Department of Statistical Science, Southern Methodist University, Dallas, TX 75275-0332, USA.
Department of Population and Data Sciences, Quantitative Biomedical Research Center, The University of Texas Southwestern Medical Center, Dallas, TX 75390, USA.
Bioinformatics. 2020 Jun 1;36(11):3401-3408. doi: 10.1093/bioinformatics/btaa153.
Recent studies have shown that RNA-sequencing (RNA-seq) can be used to measure mRNA of sufficient quality extracted from formalin-fixed paraffin-embedded (FFPE) tissues to provide whole-genome transcriptome analysis. However, little attention has been given to the normalization of FFPE RNA-seq data, a key step that adjusts for unwanted biological and technical effects that can bias the signal of interest. Existing methods, developed based on fresh-frozen or similar-type samples, may cause suboptimal performance.
We proposed a new normalization method, labeled MIXnorm, for FFPE RNA-seq data. MIXnorm relies on a two-component mixture model, which models non-expressed genes by zero-inflated Poisson distributions and models expressed genes by truncated normal distributions. To obtain maximum likelihood estimates, we developed a nested EM algorithm, in which closed-form updates are available in each iteration. By eliminating the need for numerical optimization in the M-step, the algorithm is easy to implement and computationally efficient. We evaluated MIXnorm through simulations and cancer studies. MIXnorm makes a significant improvement over commonly used methods for RNA-seq expression data.
R code available at https://github.com/S-YIN/MIXnorm.
Supplementary data are available at Bioinformatics online.
最近的研究表明,RNA 测序(RNA-seq)可用于测量从福尔马林固定石蜡包埋(FFPE)组织中提取的具有足够质量的 mRNA,从而提供全基因组转录组分析。然而,对于 FFPE RNA-seq 数据的归一化问题,即调整可能会影响感兴趣信号的非生物和技术效应的关键步骤,尚未引起太多关注。基于新鲜冷冻或类似类型样本开发的现有方法可能会导致性能不佳。
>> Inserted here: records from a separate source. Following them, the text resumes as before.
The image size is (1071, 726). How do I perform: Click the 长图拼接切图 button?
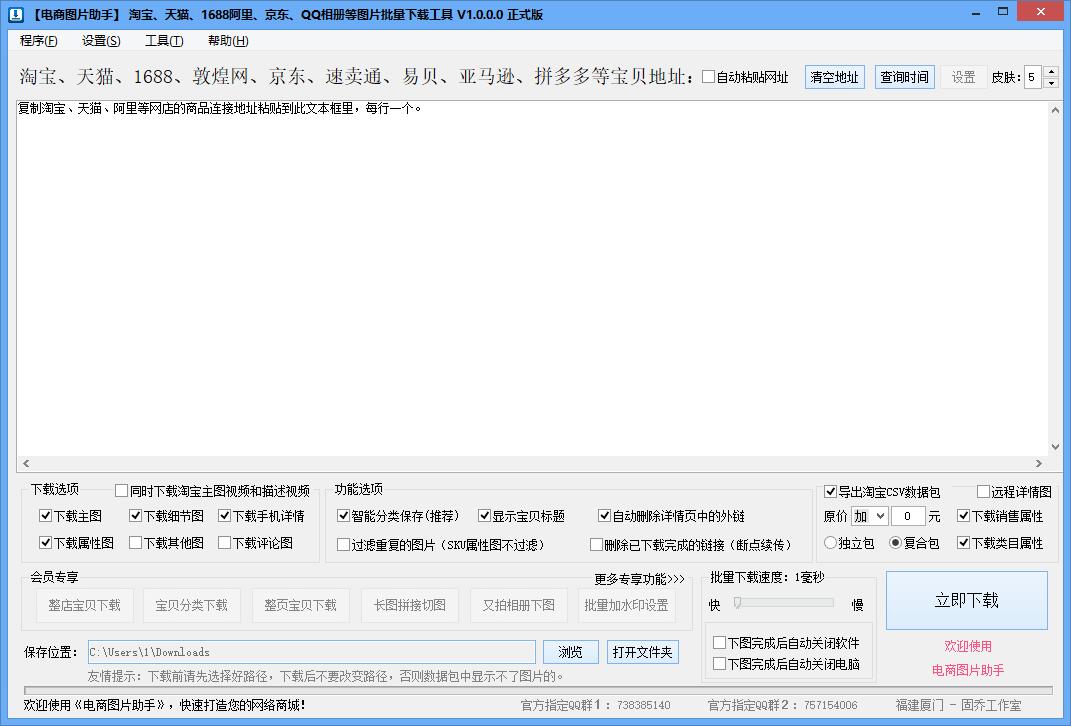coord(409,605)
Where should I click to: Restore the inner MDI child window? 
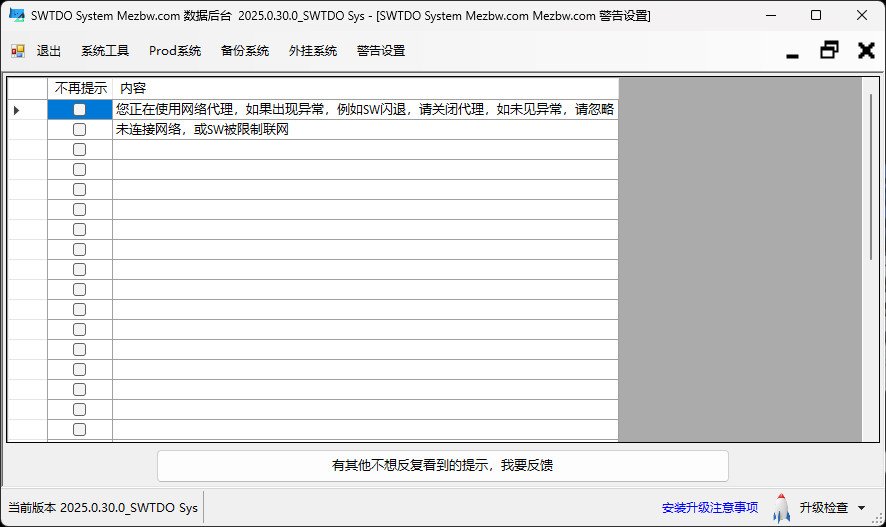point(829,51)
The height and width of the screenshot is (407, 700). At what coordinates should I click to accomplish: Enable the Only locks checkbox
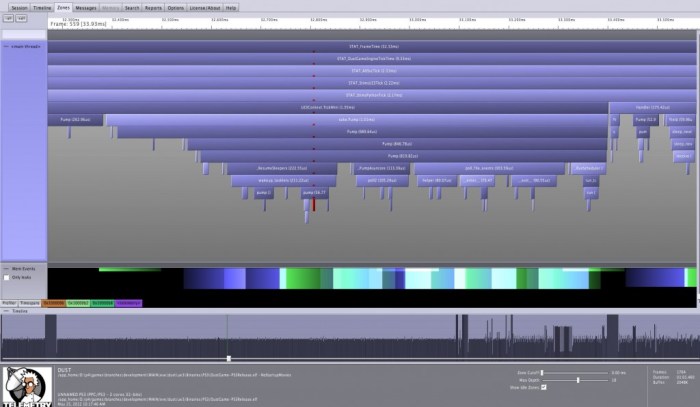click(x=8, y=278)
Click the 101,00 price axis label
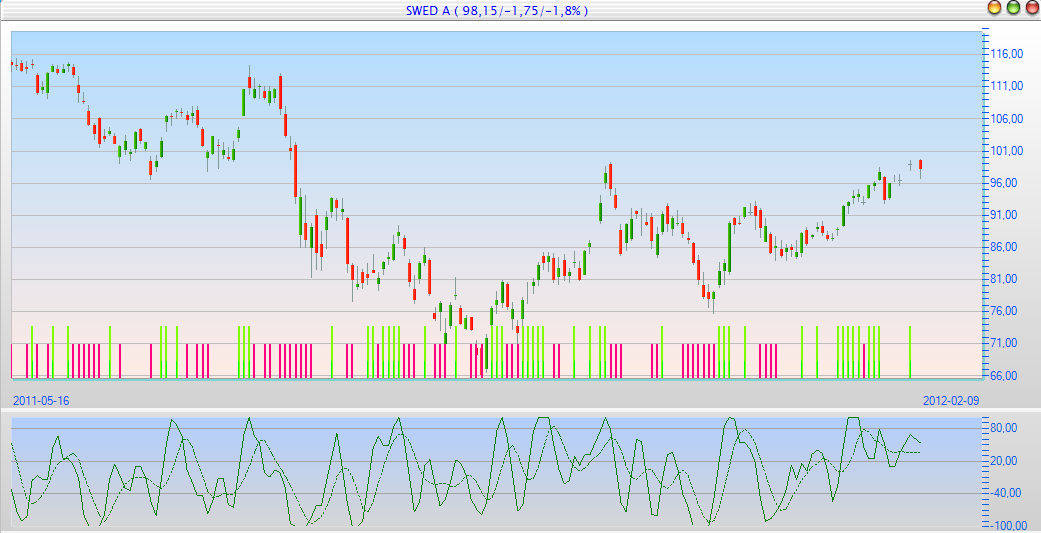 1006,151
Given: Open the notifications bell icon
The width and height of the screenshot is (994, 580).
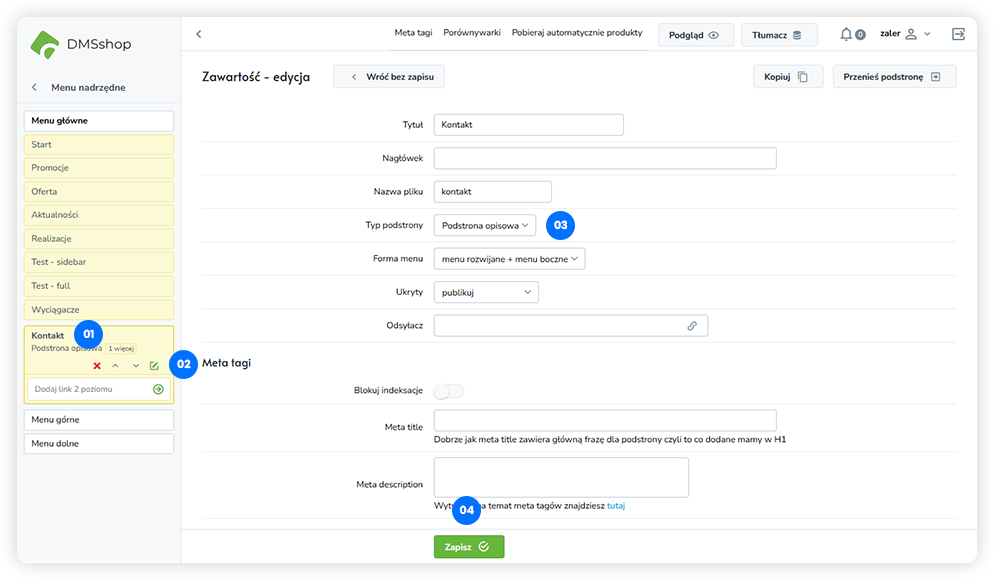Looking at the screenshot, I should (x=847, y=34).
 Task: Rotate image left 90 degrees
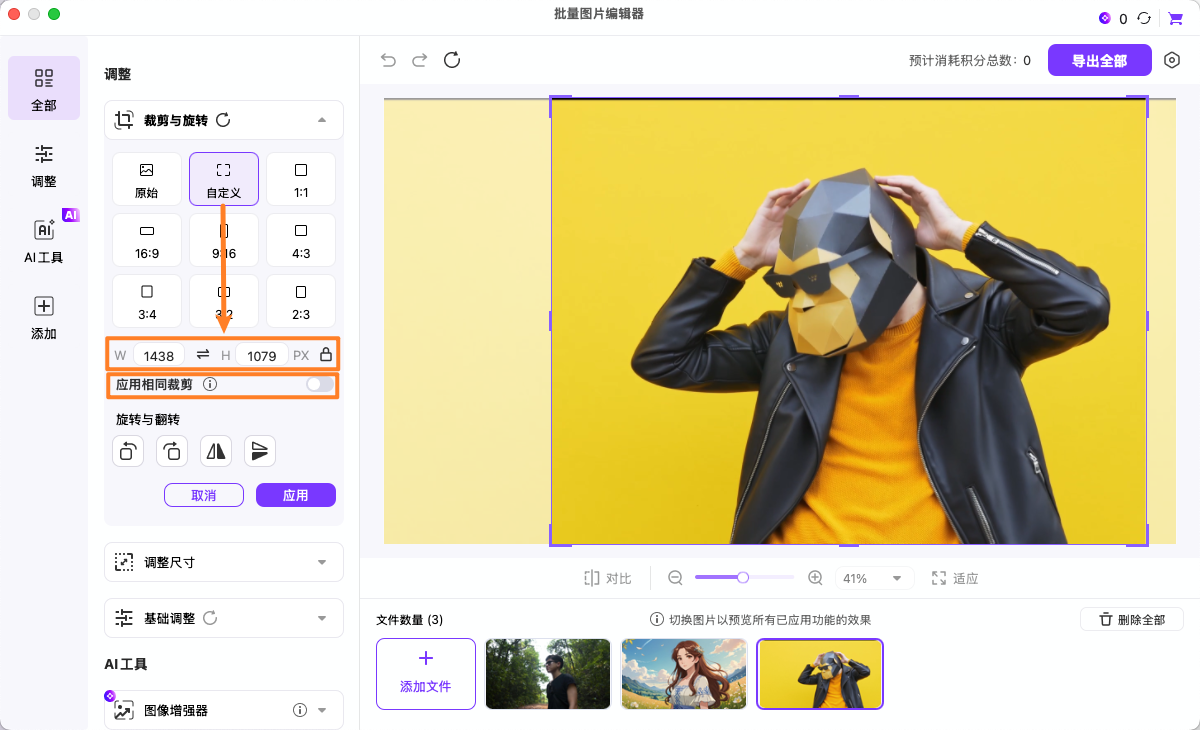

我们提出了一种新的 FFPE RNA-seq 数据归一化方法,称为 MIXnorm。MIXnorm 依赖于双成分混合模型,该模型通过零膨胀泊松分布对非表达基因进行建模,并通过截断正态分布对表达基因进行建模。为了获得最大似然估计,我们开发了一种嵌套 EM 算法,其中每个迭代都有封闭形式的更新。通过在 M 步骤中消除对数值优化的需求,该算法易于实现且计算效率高。我们通过模拟和癌症研究评估了 MIXnorm。与 RNA-seq 表达数据的常用方法相比,MIXnorm 有显著的改进。
R 代码可在 https://github.com/S-YIN/MIXnorm 上获得。
补充资料可在生物信息学在线获得。